The porch swing has offered a great space for us to process life together.

Connecting with the children during the summer looks different than the school year, due to the more relaxed nature of life and schedule. Little Mae and I took a birthday day trip together to Richmond to visit big sisters early in June. I didn’t do well with keeping track of individual times together this month. Some of our times have looked like working on painting projects one-on-one or heading to the pool or sneaking out for coffee or walking to the mailbox to mail a letter.

  • Social ~ Connect with at least one friend for coffee or conversation time each week. Say yes to fun. Make an effort to have people over to the house again starting with once/month. Adult kids and their guests are a bonus and not part of this number!

This is going well, as my summer schedule offers open days. I have had friends in for coffee in my corner and met with them at the pool while our kids swam. This is the first year ever when I have been able to go to the pool and just sit on the side reading or talking with a friend. That. Is. HUGE!!!!!!!

Adult kids continue to show up and are always welcome.

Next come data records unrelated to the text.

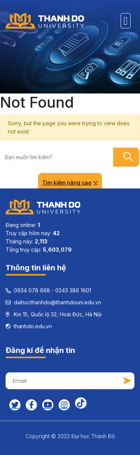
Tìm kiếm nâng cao (70, 182)
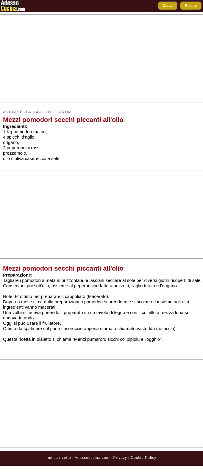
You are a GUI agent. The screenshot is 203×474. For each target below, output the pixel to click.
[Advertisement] (101, 58)
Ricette (191, 6)
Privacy (120, 458)
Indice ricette (59, 458)
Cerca (168, 6)
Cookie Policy (144, 458)
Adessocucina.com (92, 458)
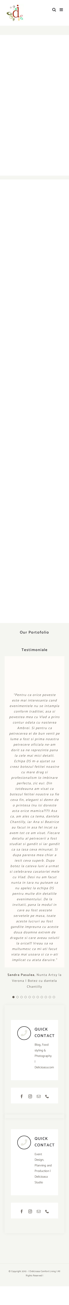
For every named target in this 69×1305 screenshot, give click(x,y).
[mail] (39, 1096)
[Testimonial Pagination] (13, 997)
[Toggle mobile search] (54, 10)
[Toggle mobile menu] (61, 10)
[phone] (47, 1096)
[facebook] (22, 1096)
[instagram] (30, 1096)
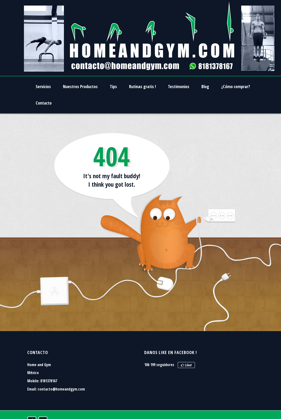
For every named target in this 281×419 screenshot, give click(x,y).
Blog (205, 86)
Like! (186, 365)
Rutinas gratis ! (142, 86)
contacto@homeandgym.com (61, 389)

  • Physical ~ Do 20 minutes of yoga at least five times a week. Longer or more times is a bonus. Improve flexibility in my down dog. Practice presence on the mat. Consider walking Dewey as an opportunity to get exercise and fresh air and not an annoying burden built into my already full day!

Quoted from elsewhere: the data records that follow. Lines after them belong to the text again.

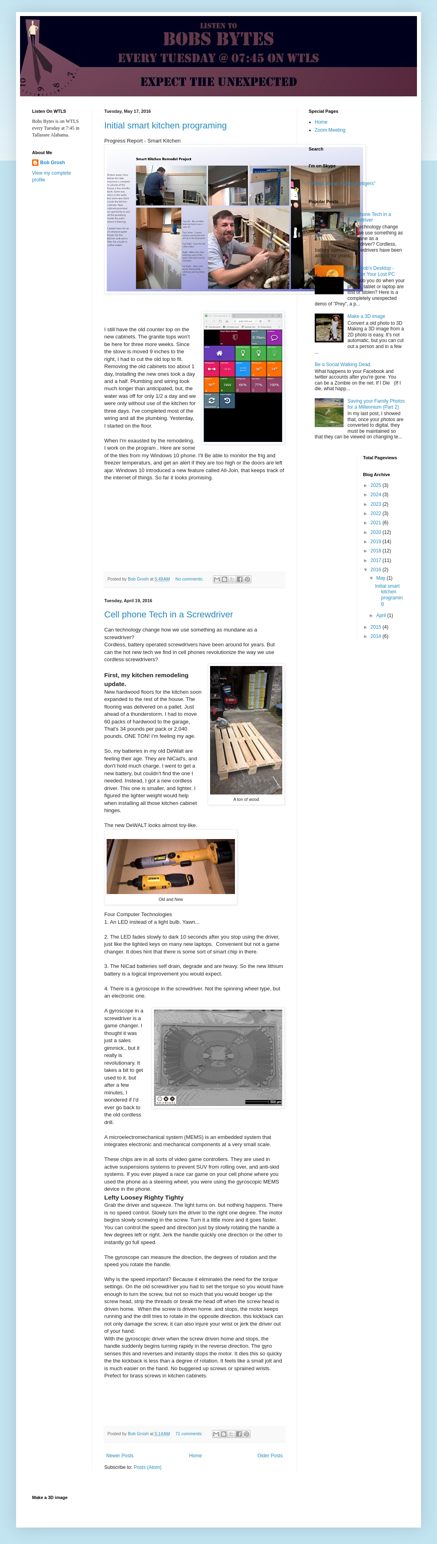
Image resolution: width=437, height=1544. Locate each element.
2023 (376, 504)
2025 (376, 485)
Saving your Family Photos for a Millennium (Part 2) (376, 403)
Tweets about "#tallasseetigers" (342, 183)
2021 (376, 523)
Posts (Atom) (147, 1467)
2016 (376, 569)
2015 (376, 627)
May (381, 578)
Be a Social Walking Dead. (343, 364)
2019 (376, 541)
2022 (376, 513)
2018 (376, 551)
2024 (376, 494)
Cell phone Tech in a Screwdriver (168, 614)
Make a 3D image (366, 316)
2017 (376, 560)
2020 (376, 532)
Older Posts (270, 1455)
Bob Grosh (52, 162)
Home (195, 1455)
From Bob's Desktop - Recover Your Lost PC (371, 271)
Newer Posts (120, 1455)
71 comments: (190, 1433)
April (381, 615)
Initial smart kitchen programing (165, 125)
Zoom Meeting (330, 130)
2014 (376, 636)
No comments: (190, 578)
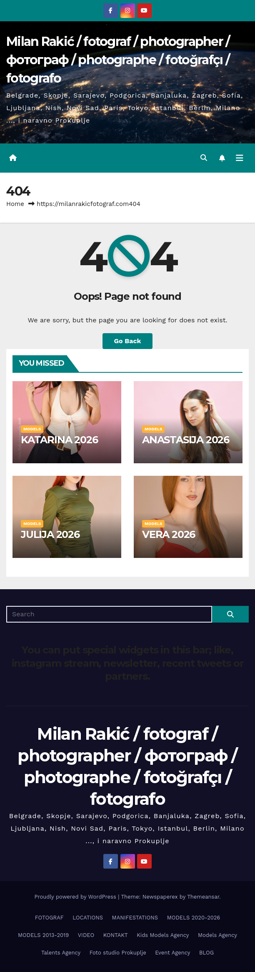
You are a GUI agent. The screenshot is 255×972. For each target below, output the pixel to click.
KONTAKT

I usually am good about starting my day with yoga. It is so necessary, as I notice a difference in my ability to move when I don’t, and that is just a fact that comes from being mid-forty with a bockety back. I have added core work, as well, with the reality that I have to work harder to keep what I have sinking in deeper daily.

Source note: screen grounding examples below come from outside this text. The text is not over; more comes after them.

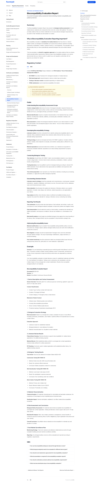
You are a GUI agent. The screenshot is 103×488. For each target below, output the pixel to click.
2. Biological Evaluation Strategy (89, 45)
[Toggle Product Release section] (13, 147)
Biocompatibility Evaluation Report (88, 39)
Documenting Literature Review (88, 31)
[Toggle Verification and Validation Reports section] (13, 87)
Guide (81, 21)
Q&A (81, 59)
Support (9, 13)
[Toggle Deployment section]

  • Teaching ~ Organize my teaching materials and office space. Write an encouraging note to one student/week recognizing individuality and strengths.

Of course, it’s summer, and school is out. Teaching has taken the back burner, though I have picked up a few new things here and there for fall and jotted down some ideas. I took a few hours one morning to organize and pack up my desk and am trying not to borrow trouble from fall and just stay present in summer. Mid-August will come soon enough!

  • Personal Development ~ Pursue the Allender Center’s Lay Counseling Certificate. Read one book per month related to personal growth.

This is real. It is really happening, and now goals in this area look like booking plane tickets and reading assigned books and beginning the writing assignments. The Healing Path by Dan Allender and A General Theory of Love by Thomas Lewis, M.D., Fari Amini, M.D., and Richard Lannon, M.D. claimed my reading space this month.

By next month, I hope to have all of the reading complete and the first plane ticket booked. I also hope to have a space on my computer devoted to writing out my first assignment.

  • Ministry ~ Attend Stephen Ministry meetings regularly. Participate actively. Return to worship team rotation at least once per cycle.

Summer schedule is here, so this area is lighter, as well. I plan to sing in August, the Sunday before returning to work.

  • Financial ~ Take intentional time with Steve to go over the family finances and budget and grow in understanding of our financial goals together.

This continues to be my weakest link. Always room to grow here!

  • Writing ~ Schedule intentional time each week to write and work on the blog. Submit one Red Tent post for consideration each month.

I submitted a Red Tent post that didn’t run this month, so I am considering posting it here on the blog. It was excellent preparation for my work this fall. With writing assignments approaching, I really need to be intentional to make writing a priority and not just the thing I get to do when everything else is finished.

There you have June’s goals report. I almost need a sub-category for summer goals. Summer brings with it the hope of finishing some painting projects and getting rooms sorted and rearranged along with a reality check that fall is fast approaching. Oh to practice presence in the moments!